I am guilty of the martyr role and insisting on taking care of everything - so you are right - I am stuck with what I've created.
He wasn't hostile - more like another PP said - blindsighted by my efforts to hash stuff out. You are right -I never expect him to step up or help - so he doesn't. We definitely have a marriage that can withstand this setback. I do need to make some changes that will put us down a better path.
Yes this is a good idea. I do think he will be receptive to helping make changes. And I am very open to letting go of things being done a certain way.
He would never do counseling. I have in the past for other issues. Maybe its time to look her up again.
Thank you for this
I do suck at advocating for my own needs. But then again - I am a low maintenance person. I don't need a spa day or my nails done or a shopping day. I need couch potato time and a glass of wine!
I think he knows now... lol
I have a cleaning lady too - best money spent all month!! I still have stuff to do in between her coming - but it helps a lot!
I for sure put myself last. But I have also said many times he is like having another child. I don't mean it mean - but I hate picking up after him or doing things I would expect him to do just because I'd rather not argue about it getting done. But I do need to change that. A good place to start...
100% truth!
Good advise - thank you
I probably do have my own issues in front of what else is going on here that I would let this bother me so bad.
Getting back to a counselor is probably another good place to start. And I agree that I shouldn't accept his laziness.
He does have a full time job too. He sleeps in - goes in late and comes home late. So he just gets at most an hour with the kid before we put him to bed - one of my complaints I brought up about how he does his life these days. I wish he could get on a more "normal" schedule. What's he gonna do when the lil guy starts Sports, or Ball - will he just never get to go or participate? Will it always be me taking care of all that?
I do love the list idea. I feel like if he saw it on paper - and had to help get boxes checked - it would change his perspective on what all has to be done and how much I am taking care of. Thank you for this.
I am guilty. The downside of bottling things up - they eventually boil over.
Lil man is about to be 4. And I am guilty of spending as much time with him as I can. I don't want to look back and have regrets about missing time with him. But I don't think its his fault that hubby and I don't date night as much as we should. That's partly hubby's fault for not being home much and partly my fault for not pursuing it enough.
Good stuff here - thank you. I didn't even think about that I am teaching my 4 year old to be the same way by doing everything for him - I appreciate that you called me out on that too. I want to raise a son who is there for his wife in every way
He definitely needs to spend more time with our son. I do need to find ways to force that.
Truth
Thank you for a guy's perspective.
I think we can fix this too, we both have a lot to work on.

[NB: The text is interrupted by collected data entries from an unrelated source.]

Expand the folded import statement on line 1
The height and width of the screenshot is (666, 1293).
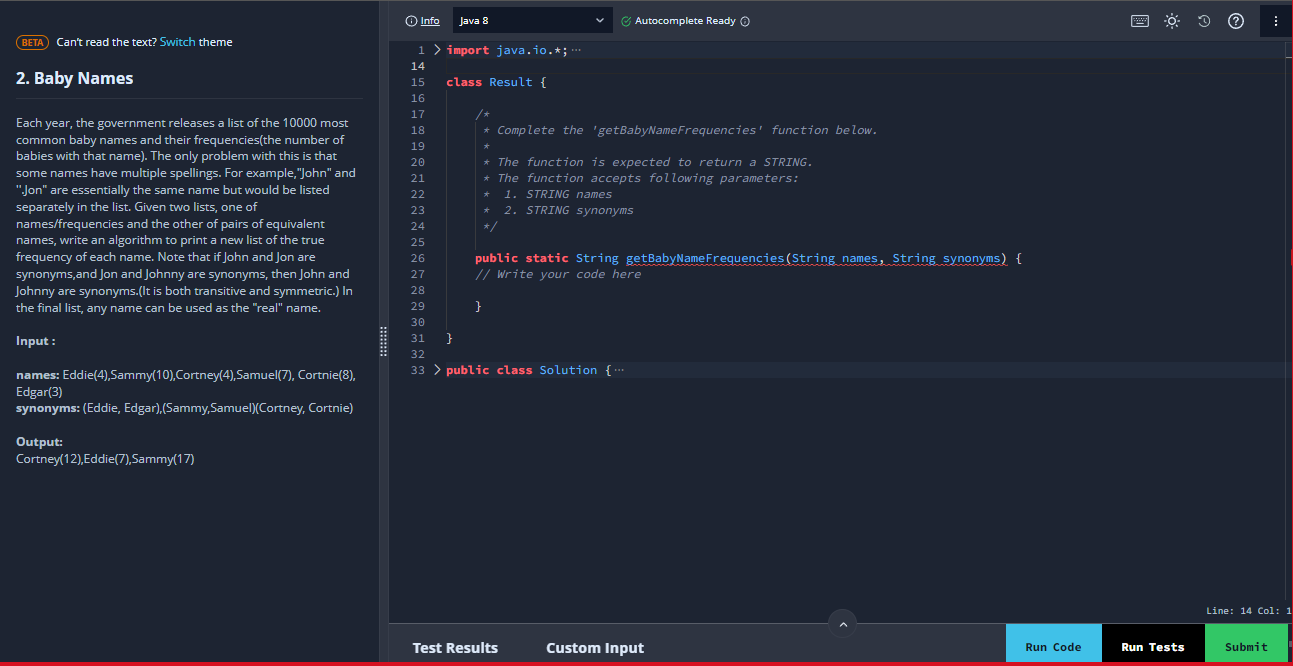(435, 47)
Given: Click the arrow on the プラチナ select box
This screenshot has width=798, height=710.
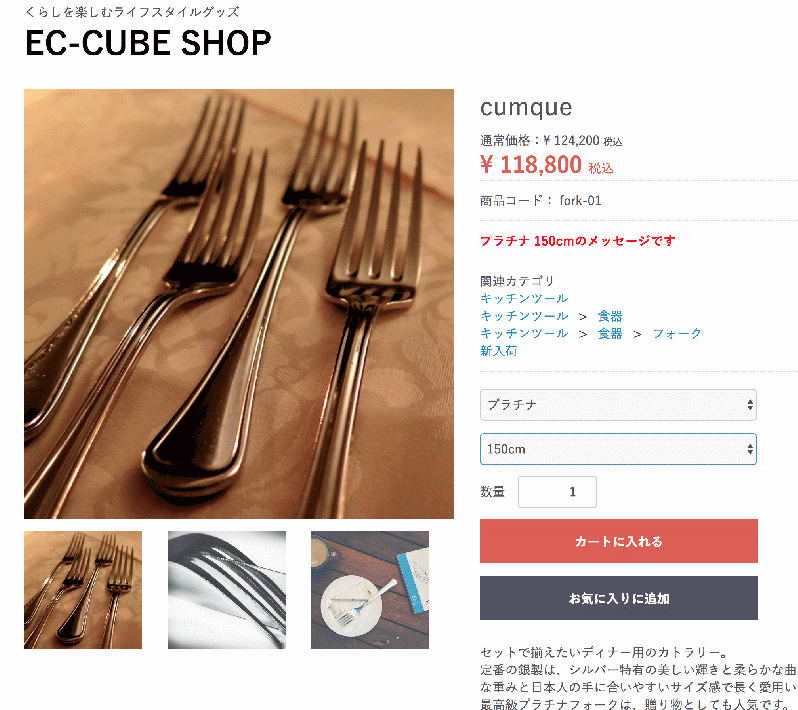Looking at the screenshot, I should [750, 405].
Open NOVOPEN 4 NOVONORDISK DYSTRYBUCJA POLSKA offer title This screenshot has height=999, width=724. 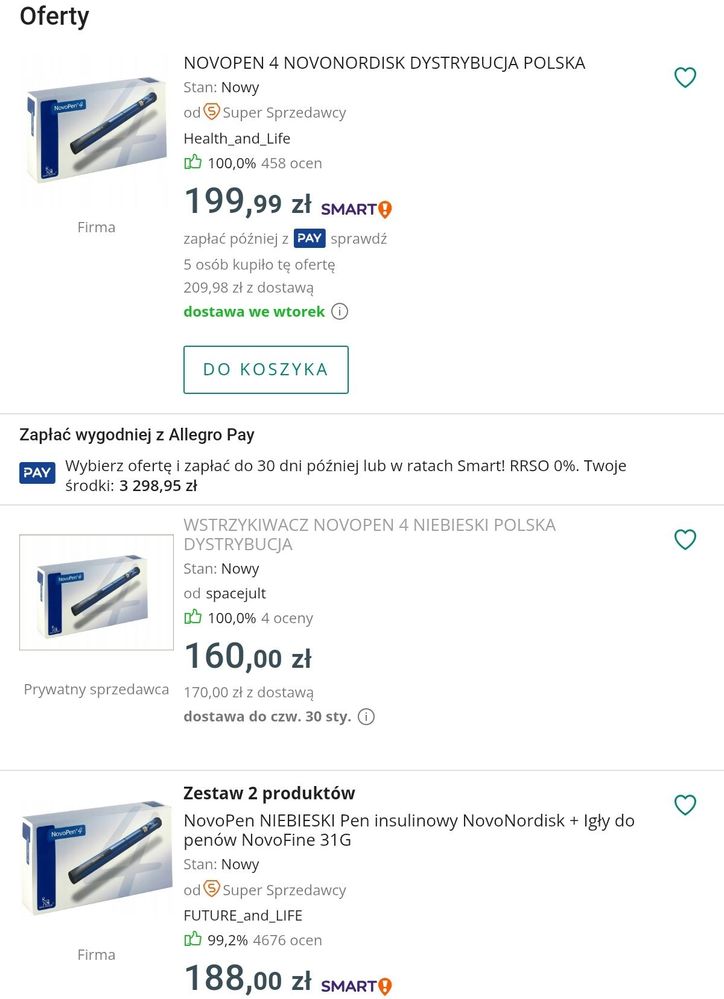tap(384, 63)
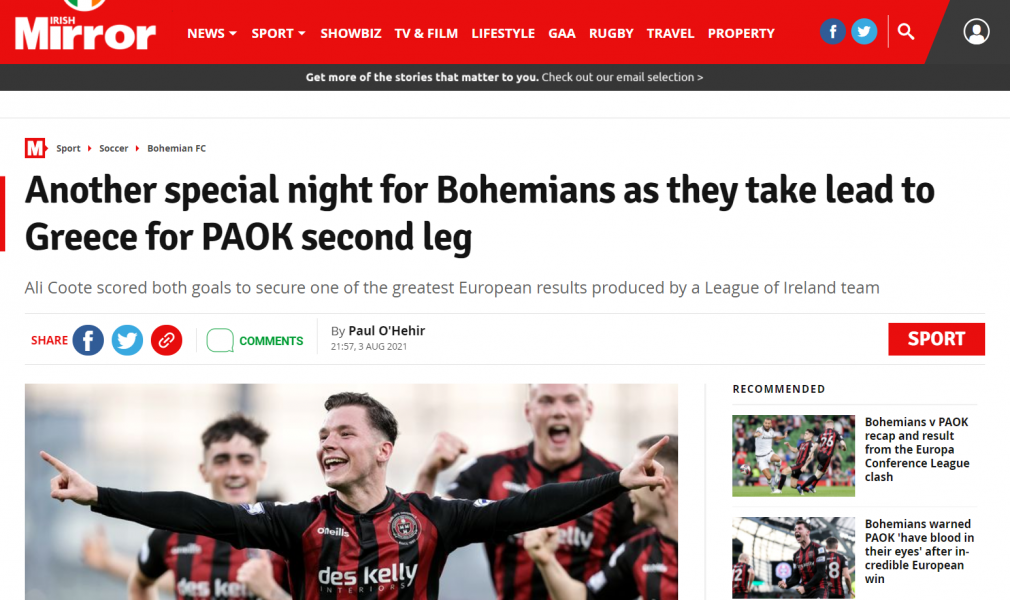This screenshot has width=1010, height=600.
Task: Follow the Bohemian FC breadcrumb link
Action: pyautogui.click(x=176, y=148)
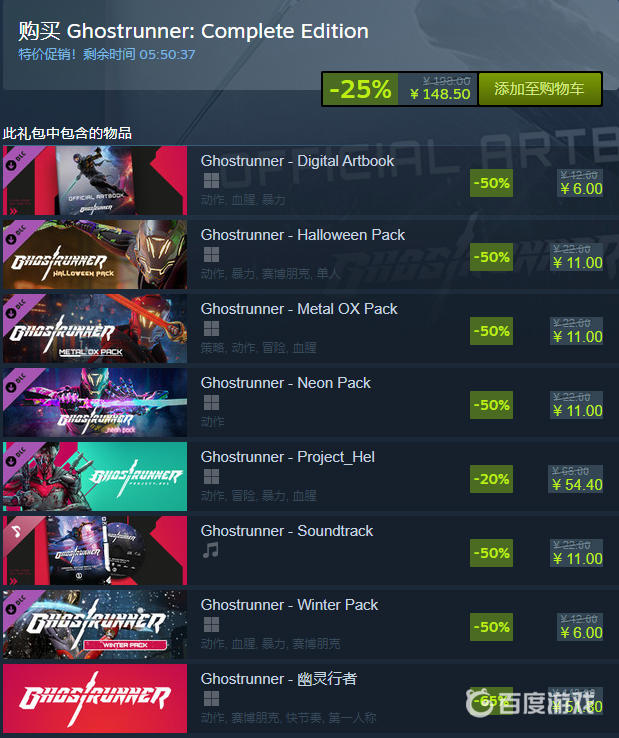Click the Windows icon under Digital Artbook
This screenshot has width=619, height=738.
click(x=211, y=181)
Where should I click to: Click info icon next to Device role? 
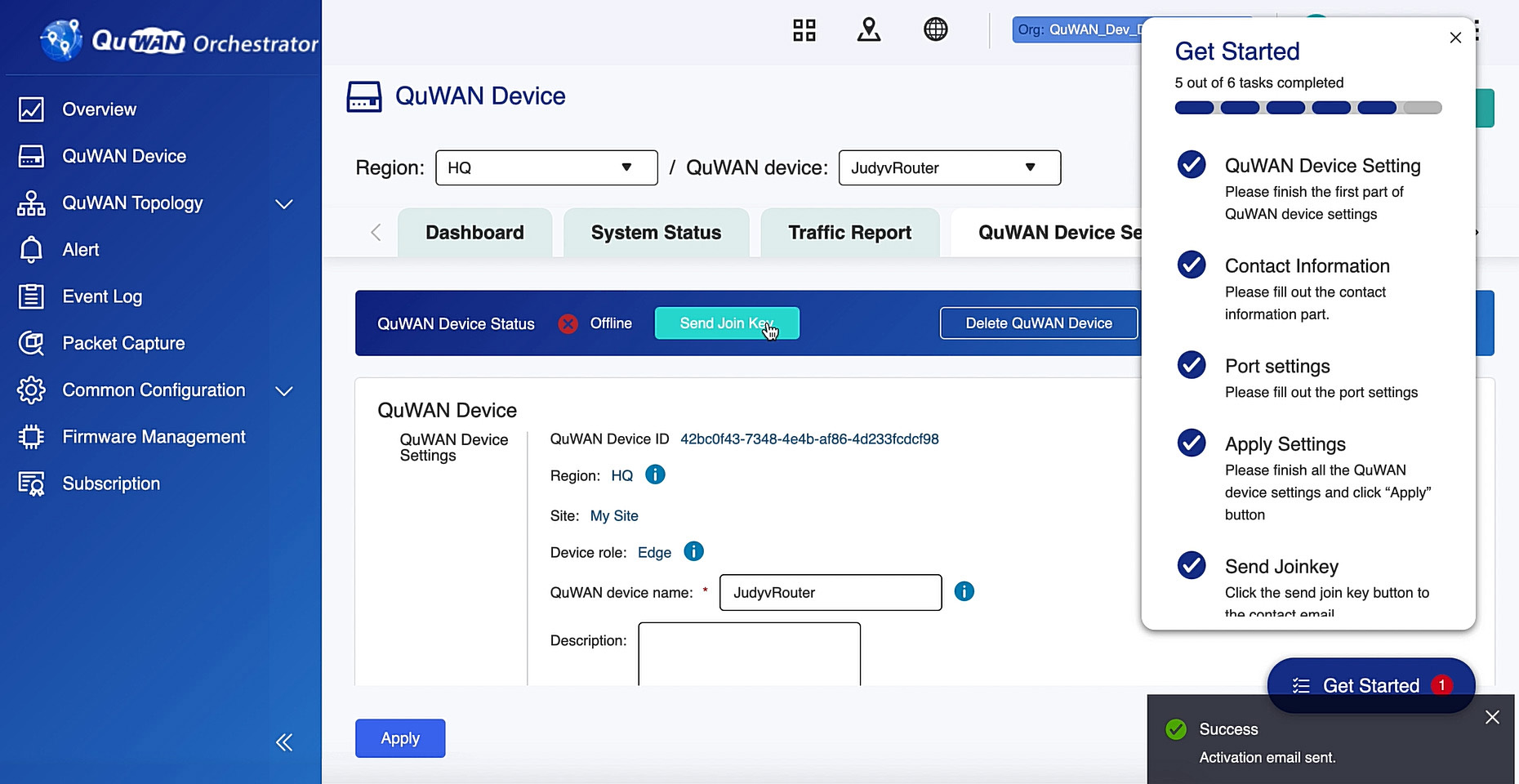693,552
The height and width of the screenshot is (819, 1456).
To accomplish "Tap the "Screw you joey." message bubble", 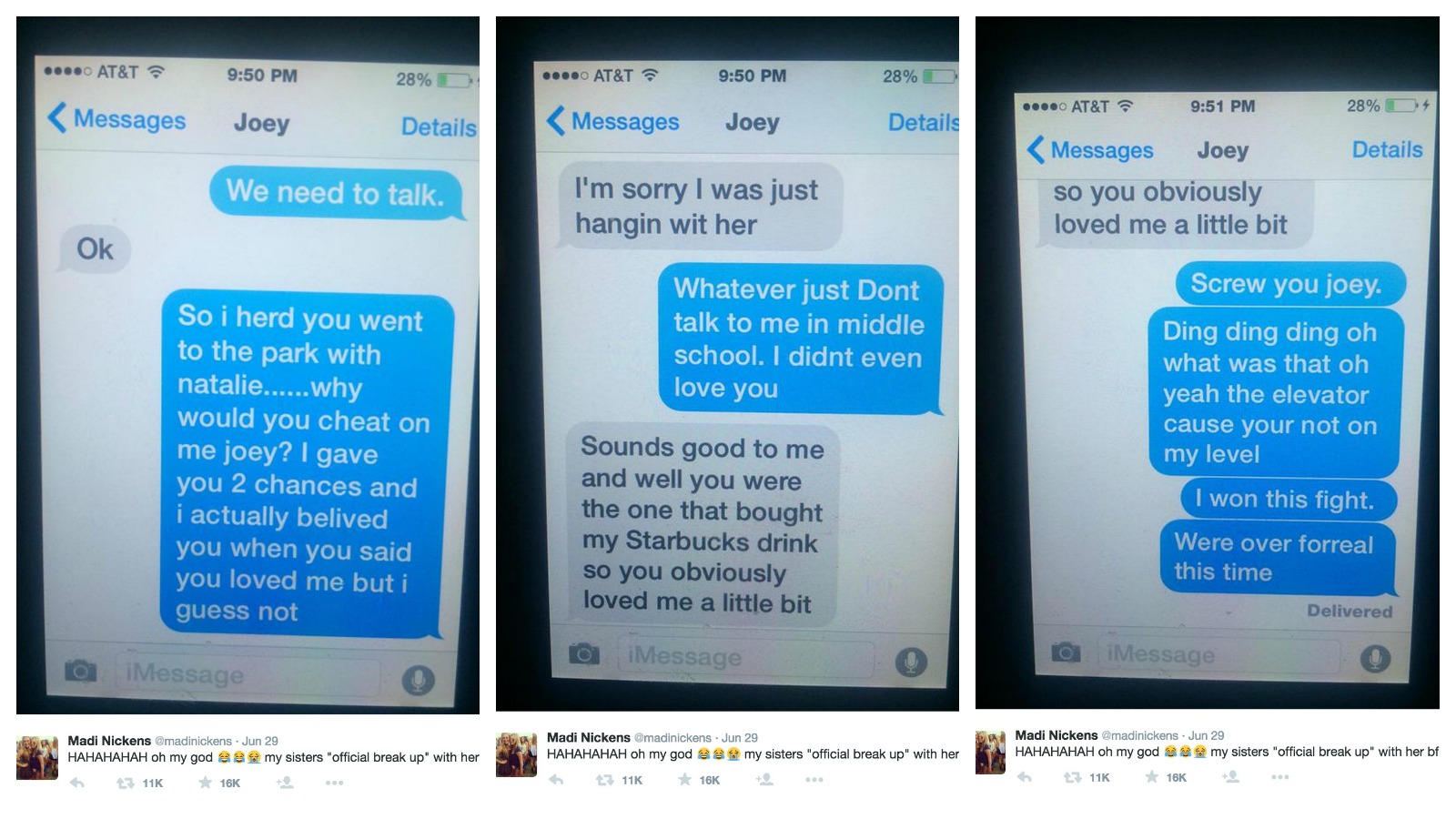I will pos(1286,284).
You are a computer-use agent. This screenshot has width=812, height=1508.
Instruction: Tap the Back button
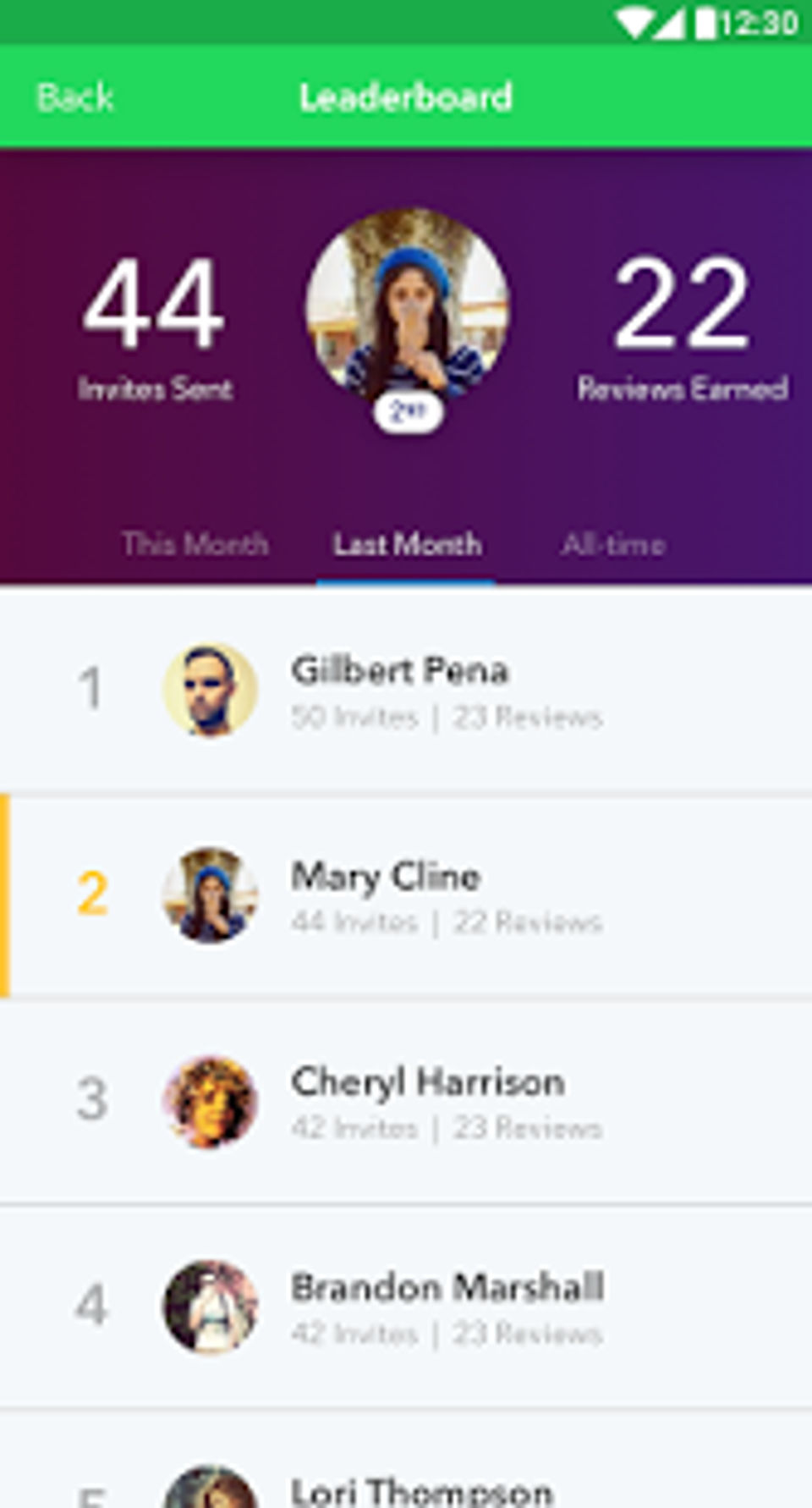coord(75,98)
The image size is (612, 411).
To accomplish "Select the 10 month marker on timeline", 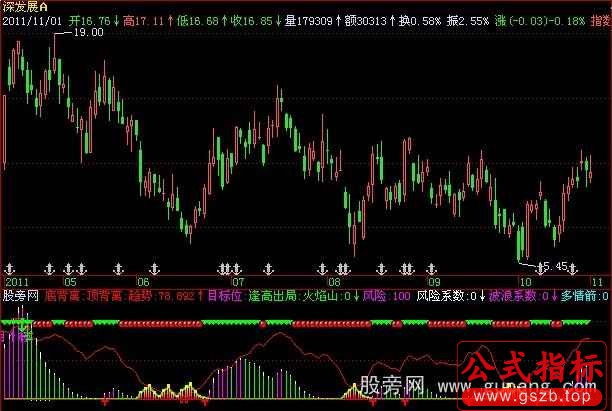I will (x=523, y=282).
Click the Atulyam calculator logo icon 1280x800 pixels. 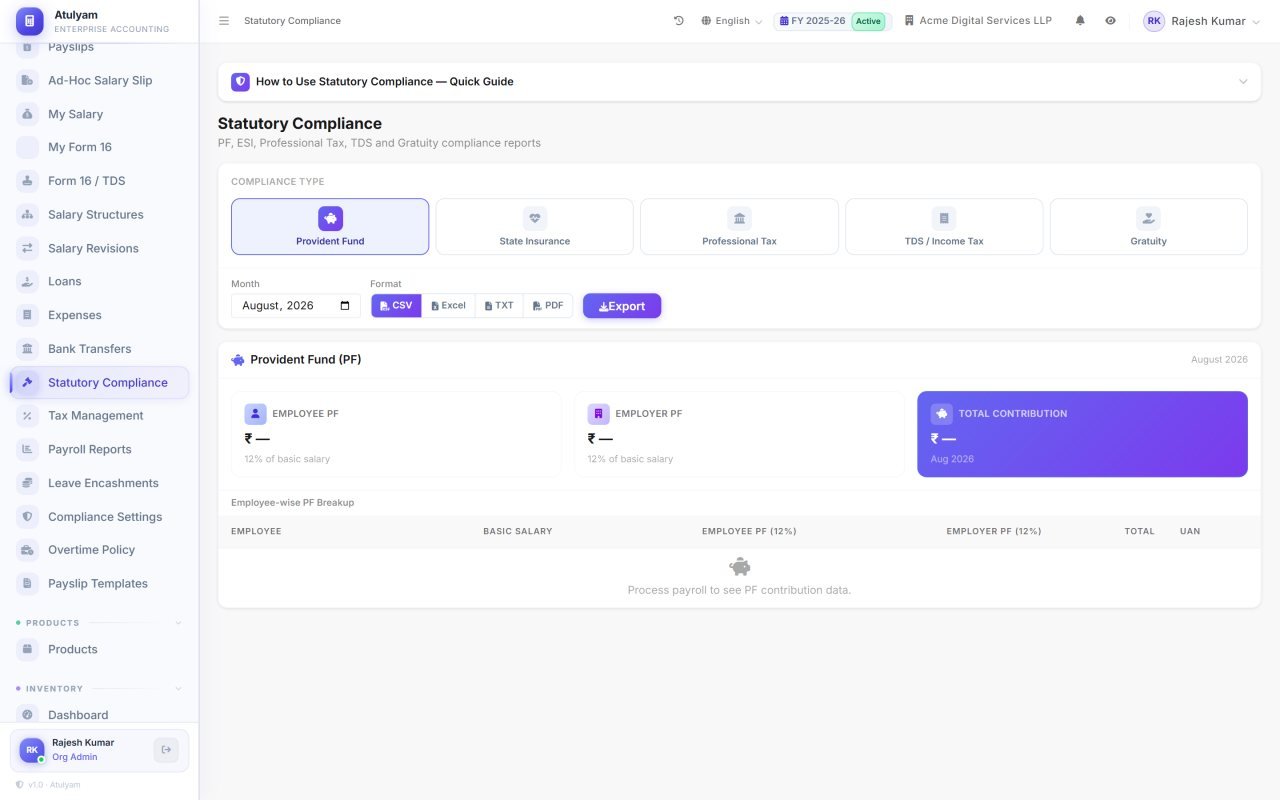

I have told him many times - long before this fight - I do 100% NEED AND WANT him in our lives. Nothing will change that. If I didn't, I wouldn't care about fixing this. I want us to have a happy healthy family.
I do need to get back in the gym!!
I don't want our family to break up - ever! I want to fix our issues.
I do like the list idea another poster mentioned- may start that this weekend.
I am too an "old fashion" wife - and honestly I'm not complaining about what I do. I am really not even complaining about what he doesn't do. I am complaining about the life that he gets to live that I don't. But at the same time - I honestly don't want my life to be like his - missing that much time with my son - I just build up the jealousy and resentment as its happening day to day in my face.
Couldn't be more truth here. I know now that its not going to happen if I don't ask. So ask - or there's not excuse for me to be angry about it.